The Soft Moon c’est d’abord le bébé de Vasquez. Après un premier album sobrement appelé The Soft Moon, et un EP, Total Decay, Loulou revient avec Zeros. Il y fait le malin et démarre l’album avec « It Ends », rires à la Thriller en fond, histoire de poser les bases. Autre contre-pied, il termine par le même morceau, à l’envers (et qui s’appelle « ƨbnƎ ƚI »). Une précédente collaboration avec John Foxx d’Ultravox, rencontré à Londres, pour valider le transfert de patrimoine cold wave et Vasquez avoue: « Mes pensées récurrentes, mes peurs, mes phobies et mes cauchemars sont sur l’album. »

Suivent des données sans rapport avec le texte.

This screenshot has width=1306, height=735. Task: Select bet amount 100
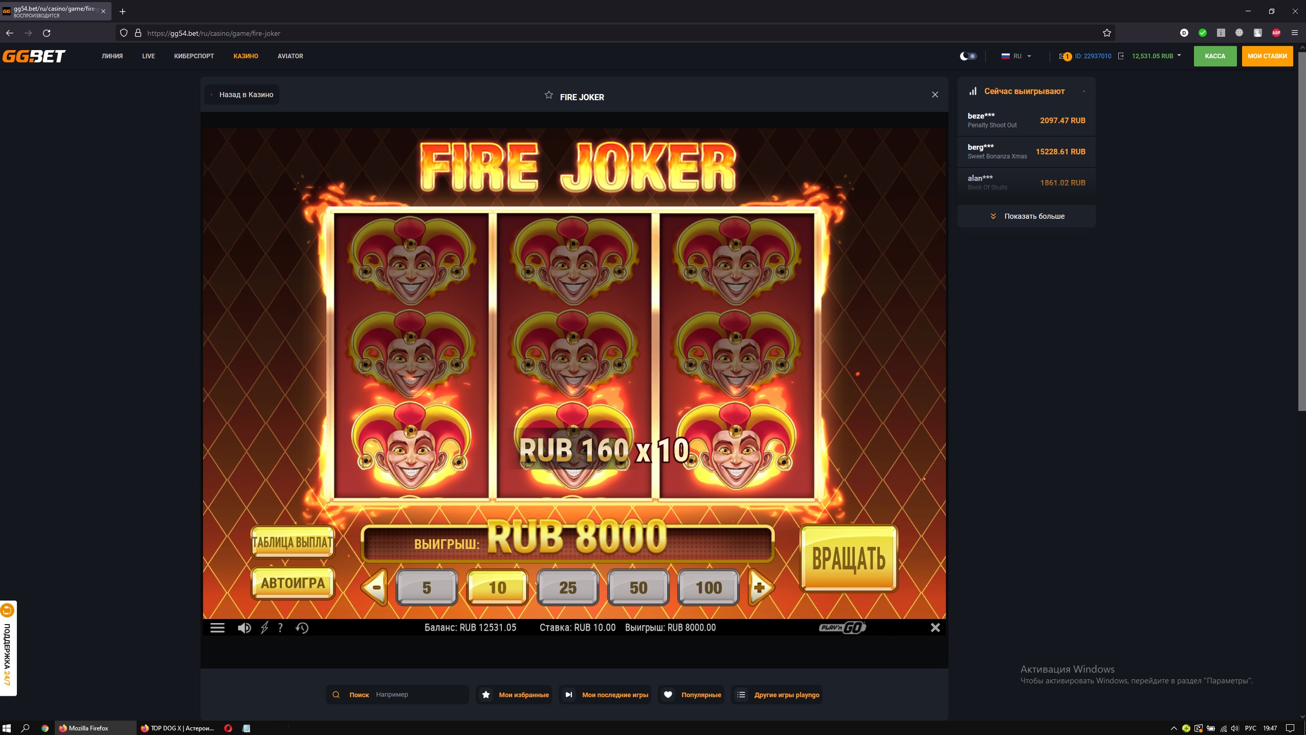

Problème avec Luis : son incapacité totale à se renouveler, dans la continuité de son œuvre qu’il veut pluridisciplinaire (un artiste visuel a longtemps accompagné le groupe). Petit dictateur de morgue, Luis a préféré défoncer le concept à fond avant peut-être d’en abandonner la carcasse. Comme les T-Rex, Vasquez n’est pas un chasseur, il se contente des dépouilles plus ou moins tièdes de Suicide et autres pour tisser ses robes électro.
« Remember the Future » est peut être le morceau qui a le plus de forme, avec son rythme de marathonien déglingué tendance John Carpenter. Quant à Vasquez, son rôle de lead singer se limite à des cris étouffés, là, au loin, entrecoupés d’une lourde respiration. Sur « Die Life », on le soupçonne notamment d’utiliser le même vaporisateur que Joy Division (dans le même style crypto-suicidaire, voyez « Zeros »). Impec’ pour créer une atmosphère bien lourde et métallique : « Machines » et « Insides » oscillent entre percussions, pulsions et électro-chocs.
C’est noir, donc, et le tout semble produit dans les années 80. Ambiance pas vraiment déroutante, le moule dans lequel est fait Zeros est bien connu. Le mec a probablement lu tout Lovecraft. Après Neil’s Children et leurs têtes de corbeaux ou les Horrors du croque mort Faris Badwan, voilà avec Zeros une nouvelle collection de rêves fiévreux emplis de paranoïa. Les synthés sont de plus en plus sinistres à mesure que les basses déclinent dans un fade out : un programme à vous coller des envies de vieux films de Jean Rollin, ou des cauchemars avec des fantômes de Bauhaus. Ce qu’il a l’air de nous dire l’ami Luis, du fond de sa chambre d’écho : les mecs, les filles c’est l’apocalypse dans un peu plus d’un mois. Si vous avez des trucs à dire c’est maintenant, après il sera trop tard.